Looking down towards the river, she saw a pool. Trying to remember far-off geography lessons, Vera thought that perhaps the course of the river had changed over time and this lake had been left. Beside it, quite intact, was the boathouse, about which Veronica had spoken. It was made of wood that had recently been varnished; a deck on stilts was built out over the water. No boats were kept inside it now; the window was glazed and there were red-and-white curtains. A couple of dinghies, upended, lay beside it. Vera imagined it would be the perfect spot for grand family picnics, pictured Veronica presiding over a wicker hamper, trying to recapture the glory of her grandfather’s home.

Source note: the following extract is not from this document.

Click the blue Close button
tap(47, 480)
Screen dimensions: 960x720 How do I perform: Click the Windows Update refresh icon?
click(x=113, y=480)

Walking back to the car, she felt almost sorry for the woman.

Chapter Thirteen

Outside Connie Masters’s cottage, Ashworth hesitated for a moment to look at her car; it was pulled into the verge, so the cow parsley and the long grass had been flattened. A silver Micra seven years old, with a distinctive bump on the offside wing. He wrote down the registration number. If there was CCTV at the car park where she’d claimed to have left it in Hexham the previous day, it might be possible to rule her out of the inquiry altogether.

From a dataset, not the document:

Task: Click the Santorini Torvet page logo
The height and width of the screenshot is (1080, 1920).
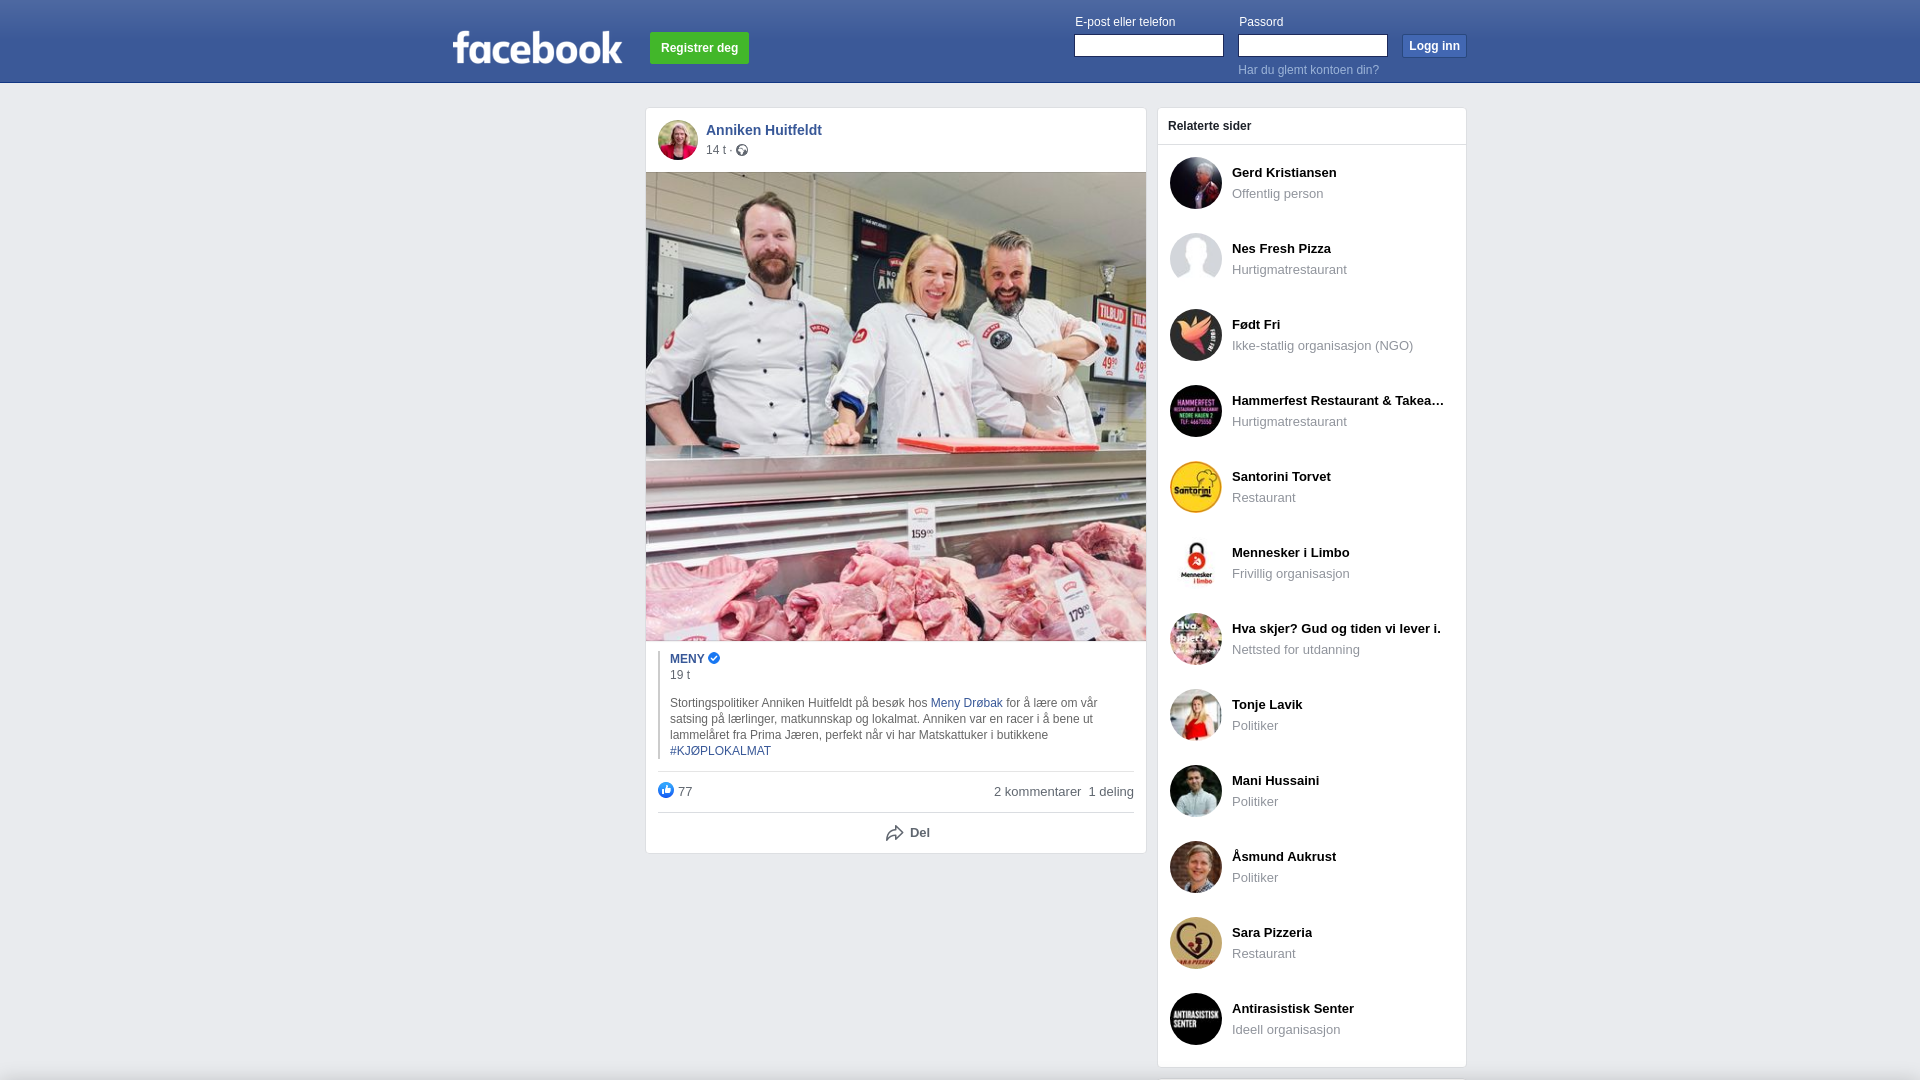Action: 1196,487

He checked his voicemail. Vera had left a message saying she was meeting Jenny Lister’s boss for lunch. No orders or requests. Maybe she was mellowing with age. Then he rang back to the station to ask for the CCTV tapes of the Hexham car park to be picked up. Giving his own orders. God, am I turning into Vera Stanhope? The idea made him smile. Nobody else on Earth was anything like Vera.

At the Willows he met Charlie, who was on his way out, saw him from a distance leaving the hotel, his back bent and his hands in his jacket pocket. A posture like that, Ashworth thought, he’d have chronic back pain by the time he was sixty. Standing by Charlie’s car, chatting, Ashworth was aware that they were visible from the public areas in the hotel. Even though they couldn’t be overheard he felt awkward, as if he were on a stage and being stared at by a hostile audience, and he kept the conversation brief.

‘Any joy?’

Charlie shrugged. ‘I showed Lister’s photo to the workers who came on duty this morning. A couple vaguely recognized her as someone who used the swimming pool, but nothing more than that. You’d have thought one of them would have had some contact with her, had a bit of a chat. The records showed she came swimming at least once a week.’

‘I don’t know. These places are all very impersonal.’ Joe Ashworth had joined a gym the year before, in his local-authority leisure centre, though, not a smart place like this. He’d been there for an hour each session, but plugged into his Walkman, he’d hardly spoken to the other people. Unconsciously he ran a hand over his belly. Definitely running to flab. Since the new baby he hadn’t had much time for getting fit.

‘I reckon she must have been killed more than an hour before the body was found,’ Charlie said. ‘After nine-thirty, there’s an off-peak membership deal and that’s when all the older people turn up. Before then it’s the serious swimmers. They do lengths up and down the pool before work. Concentrated stuff. You get the impression they wouldn’t notice anything happening outside the water, and they don’t usually have time for the sauna or steam room.’

‘And before nine-thirty there isn’t the same staff supervision.’ Ashworth remembered his conversation with Lisa.

Charlie got into his car and wound down the window to have a fag before driving away.

Inside, Ashworth went straight to Ryan Taylor’s office. Both the hotel and the leisure club were open again now, though the place seemed quieter than Ashworth might have expected. Perhaps murder wasn’t good for business after all. A young woman was vacuuming the carpet in the lobby. No sign of Danny, but then he didn’t start until the afternoons. Ashworth wondered how the student spent his days. At home catching up on work for university, or out with his friends?

He thought again how cool the murderer must have been to have killed Jenny while all the other people were just feet away, even if they were ploughing up and down the pool. Or was the killing opportunistic? A madman after all, just wanting to feel the exhilaration of taking another life.

Taylor was on the phone, his office door ajar, and Ashworth waited for him to complete the call before tapping on the glass and walking in. The manager was frowning.